%%
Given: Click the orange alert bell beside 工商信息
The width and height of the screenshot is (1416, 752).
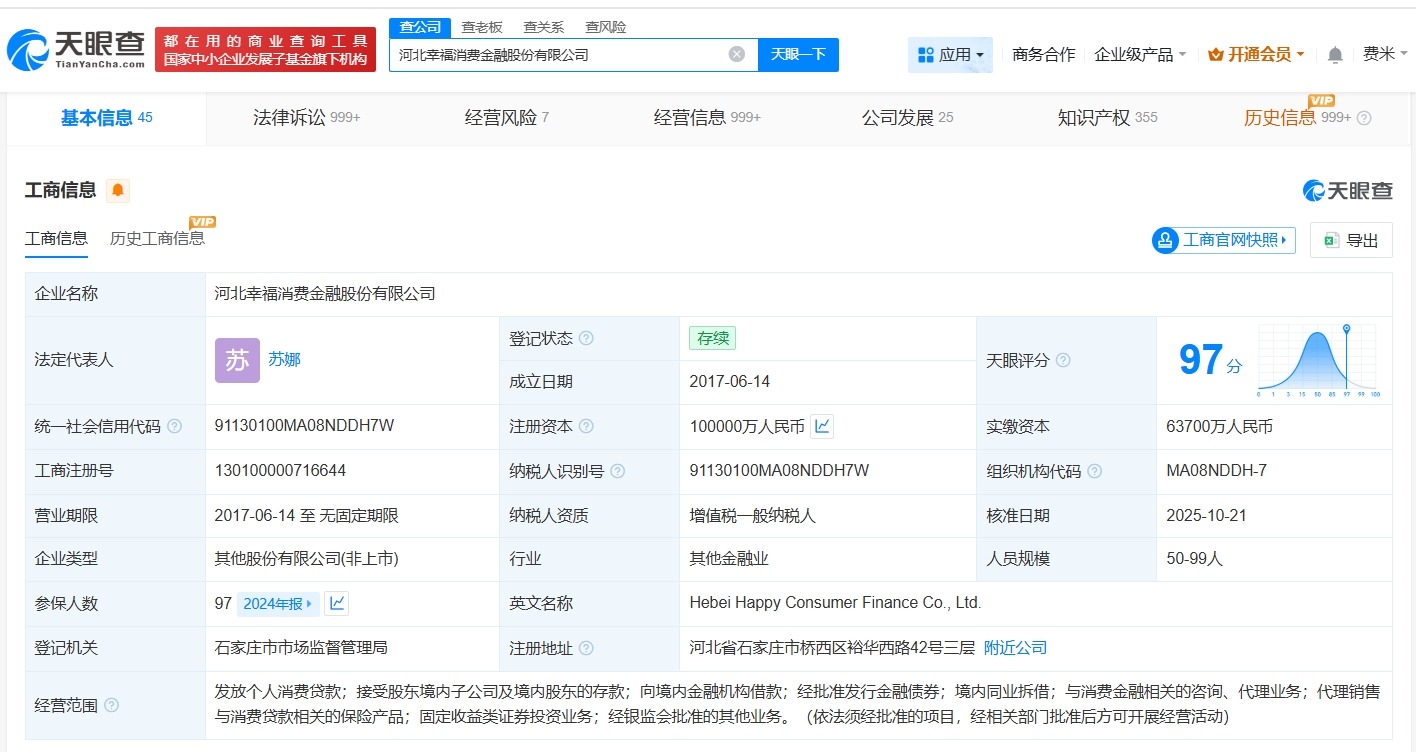Looking at the screenshot, I should pyautogui.click(x=117, y=190).
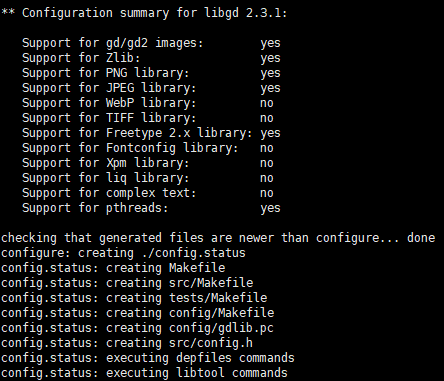Click the 'Support for TIFF library' line
Image resolution: width=444 pixels, height=381 pixels.
pos(109,118)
%%
** WHAT THIS TASK INVOLVES **
Apart from the images, reproduce the listing exactly as it appears.

** REPLY TO THE TASK **
Given: Click the orange alert bell beside 工商信息
The width and height of the screenshot is (1416, 752).
Looking at the screenshot, I should pyautogui.click(x=117, y=190).
Click the 'Support for TIFF library' line
Image resolution: width=444 pixels, height=381 pixels.
pos(109,118)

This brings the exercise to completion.